When Caitlin Cullen opened Tandem restaurant in 2016, she never set herself the goal of achieving financial gain.

Instead, an English teacher-turned-chef saw an opportunity to teach aspiring chefs culinary tricks, turning a seedy tavern into a gathering place for Milwaukee’s Lindsay Heights.

Running a restaurant with kitchen staff was not always easy. Running a restaurant in an area facing poverty, high unemployment and a host of other social problems has made it even more difficult. In the beginning, guests were sometimes faced with long waits, raw food, and several employees who “shouted and left the restaurant at a very opportune time.” she once shared with OnMilwaukee.

Over the years, Cullen’s vision began to materialize. Tandem has built a reputation for delicious menus and staff opportunities. During her time at the social enterprise, she has trained more than 150 workers, including those who have previously been incarcerated or have never worked before. According to her, many of her employees have made careers in the kitchen.

But just as Milwaukee prepared to enter the global stage as host of the 2020 Democratic National Convention, the pandemic ground to a halt and everything came to an abrupt halt.

“I think the Obamas will dine with us,” Cullen said. Technically. “And it happened, and I thought, ‘Finally, we’re going out of business.’

Pandemic reversal

Like many restaurateurs, forced shut your doors due to government orders, Cullen was ready to surrender. She began to lay off staff and reduce her menu to the bare necessities. It still wasn’t enough. When she was about to close the Tandem’s doors, she said she couldn’t imagine throwing away so much unused food. So when the canteens in the city went bankrupt, Cullen decided to give away food for free.

She created a Facebook post to let the community know about free meals. By the next morning, it had been shared thousands of times.

“All those dinners were over in two hours,” Cullen recalled. “And we did it again the next day.”

Cullen said the restaurant had its busiest day since posting on Facebook in nearly five years of operation, but the restaurant’s dwindling staff was unprepared to handle the influx of paid orders and serve neighbors in need of food aid.

“I thought we should choose one or the other,” she added. “And I think we should choose to help our neighbors. And we’ve been doing this for a year and a half.”

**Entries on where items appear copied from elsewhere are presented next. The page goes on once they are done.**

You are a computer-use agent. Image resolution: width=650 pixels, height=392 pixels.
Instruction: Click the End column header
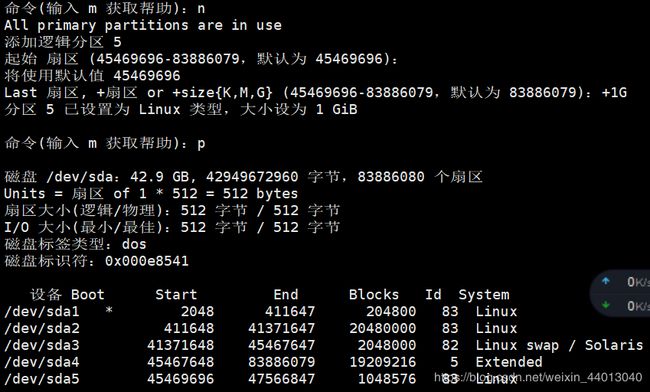286,295
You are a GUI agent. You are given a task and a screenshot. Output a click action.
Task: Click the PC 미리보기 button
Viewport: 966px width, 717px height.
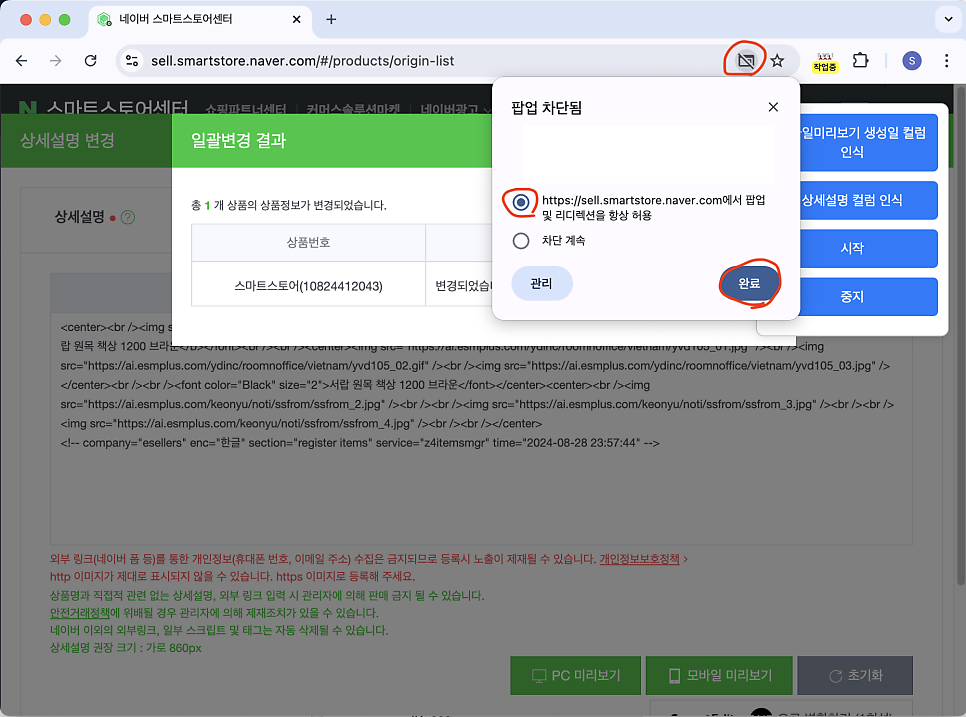coord(574,676)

About half a dozen restaurants came to the aid of Cullen’s cause, but that’s when her boyfriend approached her. Central cuisine of the world is a global food aid organization led by celebrity chef Jose Andres — that the floodgates were open.

By winter, The Tandem was serving over 800 meals a day and launched a food delivery program funded in part by a $350,000 grant from the city’s CARES Act. In total, The Tandem raised over a million dollars to feed residents struggling with the pandemic.

In 2021, exhausted and overwhelmed by work and personal issues, Cullen hung up her apron after serving over 115,000 meals. She is gave the restaurant another start-up entrepreneur.

Tandem staff in December 2020. Caitlin Cullen bottom right. (Photo via

New mission

This spring, Cullen returned to her philanthropic and culinary roots when she joined Community food related center as the organization’s food director. Kinship Community Food Center, formerly Riverwest Food Pantry, offers a fresh food market, communal dining, crisis mentoring, and community education. The goal, Cullen said, is not just to feed families struggling with food insecurity, but to help residents move out of poverty altogether.

The center, located in St. Casimir’s Church at 924 E. Clarke St., is definitely different from your typical run-of-the-mill food pantry. On a recent summer afternoon, the center is filled with guests playing to music and socializing with neighbors over snacks and communal meals.

“No queue,” Cullen said as she strolled through the market and greeted guests like old friends. “We have music playing, we have coffee, and if you come on a Tuesday night, we have a lunch bar with healthy food. We really created this welcoming, inviting atmosphere. And then they don’t look at you like the call of cattle when you run through the queue. ”

Cullen hopes to turn the Kinship Community Food Center into a real community center and do her part to break the cycle of poverty in Milwaukee.

“The clichés about food and community are so numerous because they are true,” Cullen wrote in her bio for the company. “When we can share even the humblest of meals, strangers become friends and the community becomes family.”

Cullen’s journey was recounted in new short documentary In Tandem by Emmy-nominated 1 Girl Revolution + Behold. The film premiered this spring.